A chegada ao trabalho é sempre uma delícia. Estar dentro de um parque tem suas vantagens.
Hoje, porém, encurtei meu caminho dentro dele. Motivo nobre: ajudar um deficiente visual a chegar ao seu destino.
Encontrei-o no início de minha caminhada, que dura cerca de dez minutos. Seu nome: Amaro. Perfeito para pessoa tão simpática.
Passos tranquilos e com boa conversa, conseguiu transformar meu dia logo pela manhã.
Seu destino seria a Unidade para Reabilitação de Deficientes Visuais (URDV) - http://www.acf1932.org.br/urdv_proposta.php. Aparentava ter entre 70 e 75 anos. O fio condutor de nosso trajeto foi o parque:
‘Já notou que diariamente um galo canta lindamente por volta do meio-dia?’, questionou-me.
‘Não, mas vou reparar’.
Realmente eu nunca havia notado.

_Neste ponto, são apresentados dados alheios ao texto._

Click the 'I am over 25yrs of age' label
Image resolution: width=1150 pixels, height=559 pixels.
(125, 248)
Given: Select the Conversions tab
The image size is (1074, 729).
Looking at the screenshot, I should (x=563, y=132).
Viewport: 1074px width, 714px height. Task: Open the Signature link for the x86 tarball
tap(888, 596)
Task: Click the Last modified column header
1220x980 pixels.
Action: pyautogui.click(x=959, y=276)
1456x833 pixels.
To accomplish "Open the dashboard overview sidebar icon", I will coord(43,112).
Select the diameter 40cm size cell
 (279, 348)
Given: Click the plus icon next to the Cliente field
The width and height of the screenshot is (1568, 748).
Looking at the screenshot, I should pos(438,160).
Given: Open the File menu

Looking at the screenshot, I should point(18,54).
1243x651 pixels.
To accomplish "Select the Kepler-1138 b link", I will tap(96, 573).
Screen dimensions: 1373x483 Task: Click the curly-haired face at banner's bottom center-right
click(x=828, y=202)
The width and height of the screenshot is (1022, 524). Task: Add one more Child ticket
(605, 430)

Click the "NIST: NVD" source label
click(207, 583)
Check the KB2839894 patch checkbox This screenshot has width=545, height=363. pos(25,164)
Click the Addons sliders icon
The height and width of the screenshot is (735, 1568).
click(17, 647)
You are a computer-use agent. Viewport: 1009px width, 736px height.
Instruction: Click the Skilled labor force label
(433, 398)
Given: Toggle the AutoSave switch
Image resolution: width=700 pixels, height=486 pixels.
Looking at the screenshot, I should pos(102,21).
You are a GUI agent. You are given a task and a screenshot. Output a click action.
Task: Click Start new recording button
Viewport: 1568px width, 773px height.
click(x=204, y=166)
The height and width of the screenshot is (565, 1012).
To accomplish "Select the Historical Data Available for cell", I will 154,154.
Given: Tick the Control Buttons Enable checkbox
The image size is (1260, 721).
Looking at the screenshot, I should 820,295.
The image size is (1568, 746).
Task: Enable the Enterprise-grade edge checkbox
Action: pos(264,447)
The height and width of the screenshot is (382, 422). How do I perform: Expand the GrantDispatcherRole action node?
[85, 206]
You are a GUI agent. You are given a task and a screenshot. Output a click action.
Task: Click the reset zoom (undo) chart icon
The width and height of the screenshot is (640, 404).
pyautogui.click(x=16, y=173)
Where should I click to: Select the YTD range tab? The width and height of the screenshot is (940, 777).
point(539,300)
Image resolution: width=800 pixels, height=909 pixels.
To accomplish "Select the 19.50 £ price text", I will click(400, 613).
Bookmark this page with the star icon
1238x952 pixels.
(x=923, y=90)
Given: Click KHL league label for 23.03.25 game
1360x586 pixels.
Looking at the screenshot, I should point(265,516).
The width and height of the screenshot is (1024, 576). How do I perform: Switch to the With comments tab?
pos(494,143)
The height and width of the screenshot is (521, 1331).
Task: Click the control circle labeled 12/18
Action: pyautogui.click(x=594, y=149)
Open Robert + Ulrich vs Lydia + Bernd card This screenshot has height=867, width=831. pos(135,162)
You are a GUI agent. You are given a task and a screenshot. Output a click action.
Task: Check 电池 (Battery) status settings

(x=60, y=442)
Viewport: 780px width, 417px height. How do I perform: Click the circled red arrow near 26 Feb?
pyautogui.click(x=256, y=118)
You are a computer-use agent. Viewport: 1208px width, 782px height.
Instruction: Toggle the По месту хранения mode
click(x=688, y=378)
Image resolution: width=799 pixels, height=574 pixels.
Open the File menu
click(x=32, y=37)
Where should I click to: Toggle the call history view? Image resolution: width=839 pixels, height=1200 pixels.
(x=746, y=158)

Mas infelizmente hoje não foi esse dia, talvez porque estava na correria do trabalho, ou apenas porque o galo canta mais alto para as ‘bandas de lá. Independente do motivo, a colocação do sr. Amaro mostrou-me que existem coisas mais belas que ainda posso apreciar.
Os sons estão aí, ao nosso redor. Mas o olhar nos impede que tenhamos a sensibilidade de notá-los.
Já no fim de nosso percurso, contou-me que estava aprendendo braile na URVD, além de outros cursos que lá ensinam, como teclado, violão e informática. Questionei-lhe, então, sobre a dificuldade de aprender o braile.
‘Sábia pergunta’, respondeu-me. E completou: ‘estou há três anos aprendendo. E o mais difícil para mim ainda é a leitura’.
Já estávamos no momento de nossa despedida, quando apenas sugeri que fosse persistente, pois é assim que o aprendizado surge.
Gostaria de ter dito mais. Grande, sr. Amaro, que já na terceira idade conseguiu aprender uma nova linguagem em apenas três anos.